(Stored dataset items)
= Beginning of Section =

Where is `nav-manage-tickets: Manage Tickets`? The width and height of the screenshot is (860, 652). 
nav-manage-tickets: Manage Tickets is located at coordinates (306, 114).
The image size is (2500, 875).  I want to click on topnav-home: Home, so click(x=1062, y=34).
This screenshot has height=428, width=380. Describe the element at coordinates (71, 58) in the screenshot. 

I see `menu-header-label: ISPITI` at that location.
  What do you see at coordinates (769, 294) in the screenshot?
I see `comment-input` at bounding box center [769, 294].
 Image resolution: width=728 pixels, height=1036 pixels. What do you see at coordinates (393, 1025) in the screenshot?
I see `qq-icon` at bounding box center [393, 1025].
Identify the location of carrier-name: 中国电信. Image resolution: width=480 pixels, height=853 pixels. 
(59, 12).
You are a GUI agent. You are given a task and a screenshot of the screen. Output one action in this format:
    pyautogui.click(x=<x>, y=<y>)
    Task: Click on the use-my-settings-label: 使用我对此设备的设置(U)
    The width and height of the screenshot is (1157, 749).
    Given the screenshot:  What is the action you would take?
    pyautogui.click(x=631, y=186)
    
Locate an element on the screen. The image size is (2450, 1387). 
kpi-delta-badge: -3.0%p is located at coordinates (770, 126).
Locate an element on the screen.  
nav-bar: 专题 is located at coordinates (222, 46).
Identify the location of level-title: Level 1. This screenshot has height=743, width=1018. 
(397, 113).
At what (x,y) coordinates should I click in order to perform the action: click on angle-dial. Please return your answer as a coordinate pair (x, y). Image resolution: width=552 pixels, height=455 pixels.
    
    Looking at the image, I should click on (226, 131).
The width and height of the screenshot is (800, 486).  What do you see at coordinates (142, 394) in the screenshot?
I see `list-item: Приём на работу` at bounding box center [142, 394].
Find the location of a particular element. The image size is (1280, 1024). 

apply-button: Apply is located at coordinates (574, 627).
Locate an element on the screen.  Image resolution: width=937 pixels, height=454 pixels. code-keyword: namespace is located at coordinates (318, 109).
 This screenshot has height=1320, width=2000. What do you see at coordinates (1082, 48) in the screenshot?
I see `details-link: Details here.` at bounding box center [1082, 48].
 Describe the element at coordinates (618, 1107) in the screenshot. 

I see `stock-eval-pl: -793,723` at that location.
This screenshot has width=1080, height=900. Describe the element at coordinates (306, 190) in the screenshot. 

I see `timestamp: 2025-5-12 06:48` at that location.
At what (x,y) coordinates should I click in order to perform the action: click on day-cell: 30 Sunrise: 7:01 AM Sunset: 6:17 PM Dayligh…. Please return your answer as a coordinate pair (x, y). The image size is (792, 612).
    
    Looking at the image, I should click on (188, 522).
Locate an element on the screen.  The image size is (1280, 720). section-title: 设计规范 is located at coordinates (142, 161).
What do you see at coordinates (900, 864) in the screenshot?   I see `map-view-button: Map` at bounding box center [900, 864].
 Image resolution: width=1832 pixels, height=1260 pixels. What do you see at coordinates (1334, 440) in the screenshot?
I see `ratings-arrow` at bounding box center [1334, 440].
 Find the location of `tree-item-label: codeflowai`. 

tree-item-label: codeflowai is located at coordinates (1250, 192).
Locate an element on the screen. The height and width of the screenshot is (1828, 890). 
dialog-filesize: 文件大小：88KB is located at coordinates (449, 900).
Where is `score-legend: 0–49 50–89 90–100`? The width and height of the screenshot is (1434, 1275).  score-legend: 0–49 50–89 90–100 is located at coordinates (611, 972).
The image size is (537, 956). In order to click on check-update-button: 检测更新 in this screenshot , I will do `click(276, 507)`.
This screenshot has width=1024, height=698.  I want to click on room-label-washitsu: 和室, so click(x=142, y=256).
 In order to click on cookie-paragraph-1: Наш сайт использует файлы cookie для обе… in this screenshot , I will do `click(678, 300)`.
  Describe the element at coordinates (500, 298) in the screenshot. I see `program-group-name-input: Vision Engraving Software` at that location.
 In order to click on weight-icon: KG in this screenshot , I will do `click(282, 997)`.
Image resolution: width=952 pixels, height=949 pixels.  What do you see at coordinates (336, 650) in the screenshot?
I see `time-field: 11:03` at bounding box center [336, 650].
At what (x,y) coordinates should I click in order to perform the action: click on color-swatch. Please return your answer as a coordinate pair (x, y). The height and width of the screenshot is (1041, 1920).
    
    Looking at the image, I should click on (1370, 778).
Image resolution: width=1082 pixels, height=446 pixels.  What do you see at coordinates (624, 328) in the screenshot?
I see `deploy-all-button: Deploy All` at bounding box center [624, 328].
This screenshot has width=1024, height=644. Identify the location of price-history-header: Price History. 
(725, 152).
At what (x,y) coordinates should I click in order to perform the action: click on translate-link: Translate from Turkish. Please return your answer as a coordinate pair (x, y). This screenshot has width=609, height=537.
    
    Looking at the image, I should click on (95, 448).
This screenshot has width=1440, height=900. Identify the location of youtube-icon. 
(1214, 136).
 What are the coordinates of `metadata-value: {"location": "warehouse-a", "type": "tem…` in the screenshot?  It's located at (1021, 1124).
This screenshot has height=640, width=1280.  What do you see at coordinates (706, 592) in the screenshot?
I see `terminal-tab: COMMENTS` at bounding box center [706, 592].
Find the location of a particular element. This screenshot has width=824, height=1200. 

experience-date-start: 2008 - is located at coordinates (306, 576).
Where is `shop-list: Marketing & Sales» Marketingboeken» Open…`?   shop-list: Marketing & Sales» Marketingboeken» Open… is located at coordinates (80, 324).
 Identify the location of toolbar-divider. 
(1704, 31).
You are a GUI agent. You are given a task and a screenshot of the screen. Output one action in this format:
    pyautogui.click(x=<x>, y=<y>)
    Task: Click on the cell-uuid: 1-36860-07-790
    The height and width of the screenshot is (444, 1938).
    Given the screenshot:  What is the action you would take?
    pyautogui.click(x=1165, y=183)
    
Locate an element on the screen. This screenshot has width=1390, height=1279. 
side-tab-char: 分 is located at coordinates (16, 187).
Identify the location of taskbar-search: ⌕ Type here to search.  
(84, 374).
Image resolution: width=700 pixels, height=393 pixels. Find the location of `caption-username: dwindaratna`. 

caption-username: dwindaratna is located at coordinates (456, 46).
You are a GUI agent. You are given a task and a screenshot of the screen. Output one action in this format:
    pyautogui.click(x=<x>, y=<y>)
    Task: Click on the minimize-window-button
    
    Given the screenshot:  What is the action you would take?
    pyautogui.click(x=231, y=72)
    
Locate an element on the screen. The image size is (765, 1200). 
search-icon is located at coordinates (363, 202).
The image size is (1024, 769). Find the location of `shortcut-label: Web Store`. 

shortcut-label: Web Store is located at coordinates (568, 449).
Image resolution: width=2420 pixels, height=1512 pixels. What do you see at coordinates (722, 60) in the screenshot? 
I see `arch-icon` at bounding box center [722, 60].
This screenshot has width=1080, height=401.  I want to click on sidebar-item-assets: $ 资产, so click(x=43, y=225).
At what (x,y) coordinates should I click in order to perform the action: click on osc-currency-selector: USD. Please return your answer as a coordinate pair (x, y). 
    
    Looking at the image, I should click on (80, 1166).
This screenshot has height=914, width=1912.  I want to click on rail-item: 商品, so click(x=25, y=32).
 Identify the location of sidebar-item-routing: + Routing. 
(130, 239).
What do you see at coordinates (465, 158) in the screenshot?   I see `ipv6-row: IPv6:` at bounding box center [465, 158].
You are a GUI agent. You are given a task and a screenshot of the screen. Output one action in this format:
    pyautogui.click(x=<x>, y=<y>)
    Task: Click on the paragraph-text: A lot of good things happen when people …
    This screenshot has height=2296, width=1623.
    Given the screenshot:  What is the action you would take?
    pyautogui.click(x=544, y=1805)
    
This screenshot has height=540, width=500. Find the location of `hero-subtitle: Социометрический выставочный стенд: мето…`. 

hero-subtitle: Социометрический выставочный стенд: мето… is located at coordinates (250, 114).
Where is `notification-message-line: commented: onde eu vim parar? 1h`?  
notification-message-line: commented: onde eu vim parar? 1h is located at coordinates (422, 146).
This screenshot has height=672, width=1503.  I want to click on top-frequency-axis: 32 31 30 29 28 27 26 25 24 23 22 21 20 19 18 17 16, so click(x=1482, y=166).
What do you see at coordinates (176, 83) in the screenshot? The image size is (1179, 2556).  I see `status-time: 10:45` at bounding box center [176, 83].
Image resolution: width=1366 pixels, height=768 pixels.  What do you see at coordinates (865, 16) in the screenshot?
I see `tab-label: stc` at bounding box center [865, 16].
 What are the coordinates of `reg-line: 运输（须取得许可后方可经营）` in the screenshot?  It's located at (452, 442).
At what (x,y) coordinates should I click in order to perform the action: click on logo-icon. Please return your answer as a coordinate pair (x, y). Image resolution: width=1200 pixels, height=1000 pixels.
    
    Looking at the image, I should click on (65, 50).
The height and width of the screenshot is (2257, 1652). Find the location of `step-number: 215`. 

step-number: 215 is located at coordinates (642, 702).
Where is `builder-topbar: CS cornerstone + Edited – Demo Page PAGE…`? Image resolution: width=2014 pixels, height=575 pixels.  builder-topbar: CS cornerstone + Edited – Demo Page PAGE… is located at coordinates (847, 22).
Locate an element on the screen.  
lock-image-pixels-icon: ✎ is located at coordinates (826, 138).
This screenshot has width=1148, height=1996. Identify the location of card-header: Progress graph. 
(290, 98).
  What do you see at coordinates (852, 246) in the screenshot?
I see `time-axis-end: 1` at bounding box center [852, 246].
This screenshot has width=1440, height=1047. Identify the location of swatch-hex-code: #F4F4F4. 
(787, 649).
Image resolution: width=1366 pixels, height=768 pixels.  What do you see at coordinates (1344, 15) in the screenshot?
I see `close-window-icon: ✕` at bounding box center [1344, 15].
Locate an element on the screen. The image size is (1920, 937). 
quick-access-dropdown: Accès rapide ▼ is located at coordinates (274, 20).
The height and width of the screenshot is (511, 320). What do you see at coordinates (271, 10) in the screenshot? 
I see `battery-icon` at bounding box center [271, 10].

= End of Section =

TASK DESCRIPTION: Print the lines unchanged, starting at the line containing "The height and width of the screenshot is (511, 320)." and ending at the final line of the material, with both of those lines included.

RESULT:
The height and width of the screenshot is (511, 320). What do you see at coordinates (271, 10) in the screenshot? 
I see `battery-icon` at bounding box center [271, 10].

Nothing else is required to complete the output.